One of the therapies that we conduct at New Directions for Women for our patients is Seeking Safety. Pioneered by Dr. Lisa Najavits, Seeking Safety, is a type of therapy that is used for patients to obtain a sense of safety from trauma that they may have experienced. Primary therapist for New Directions for Women, Kathleen Morgan, details the benefits of this type of therapy in the video above. This therapy is used in both in-patient and out-patient settings and has been proven beneficial for many men and women in their recovery. Please take a moment to watch this video to learn more about the benefits of Seeking Safety. We have transcribed the video below for you to follow along.
Hi my name is Kathleen Morgan. I’m a primary therapist intern here at New Directions for Women. I started in the field of psychology five years ago when I initially started my studies at Pepperdine University.
I have been working in the field consistently for the past five years. The past treatment center that I was at was Hope House and I started with New Directions for Women here about six months ago. My first master’s degree is in Holistic Wellness with an emphasis in treating addiction in a holistic approach. Mainly nutritional therapies and body work techniques. So when I got this job here at New Directions for Women I was really excited because it kind of blends everything that I do do and they allow me to really work with the patients holistically, mind, body, and spirit. I like to specialize.
I am specializing in trauma and one of the groups that I do run here at New Directions for Women is called Seeking Safety. Seeking Safety is the most researched, evidence based practice out there for co-occurring disorders. Co-occurring substance abuse with trauma and what we find when we treat both those disorders together is that we have a less recidivism rate. If we don’t treat those two together, we have a very high relapse rate. So one of the things that women really like about the Seeking Safety is that it’s consistent. They know what they’re going to get when they get there. Each week they come in, they check in, “How am I feeling? What have I been working on? Have I been doing any self destructive behaviors?” And then we go through the material for the week and I go through it really slowly. There is really a lot of material there.

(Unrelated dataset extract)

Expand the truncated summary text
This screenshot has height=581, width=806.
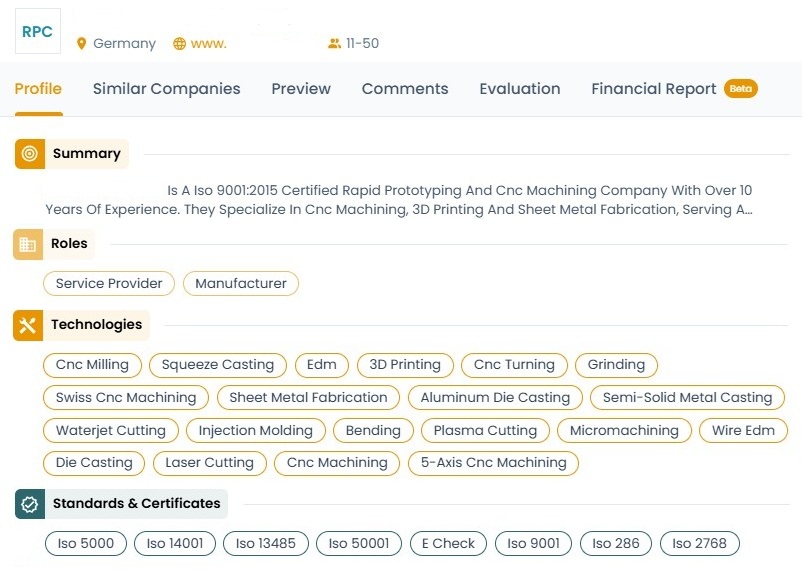pos(744,210)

Sometimes we’ll only get through maybe one page of a module each week and that’s okay because it’s a lot of information and the women really like it because they get to see that, “Wow, other people think this way? This is really because I’ve had trauma in my life.” And I’ll tell you what, in the female population, when I ask, “How many of you have suffered trauma?” Almost 100% of the hands go up. And it’s either trauma that they experienced in childhood that may or may not have led to their drug addiction but then once they’ve gotten into their addiction, alcohol or drug addiction, the things they have to do to sustain that addiction is often traumatizing.

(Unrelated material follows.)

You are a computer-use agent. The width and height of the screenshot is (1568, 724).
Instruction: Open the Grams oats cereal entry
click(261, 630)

So what we’ve found is that if you only treat the trauma, there’s going to be a high chance that they relapse back to substance abuse and if we only treat the substance abuse the trauma that they continue to relive will lead them back to relapse too. So it’s very important that we’re treating these simultaneously or else we’re going to have a very high recidivism rate so we’re trying to get that down. This is one of the ways as well as psychodrama that we do treat trauma here at New Directions for Women. Thank you.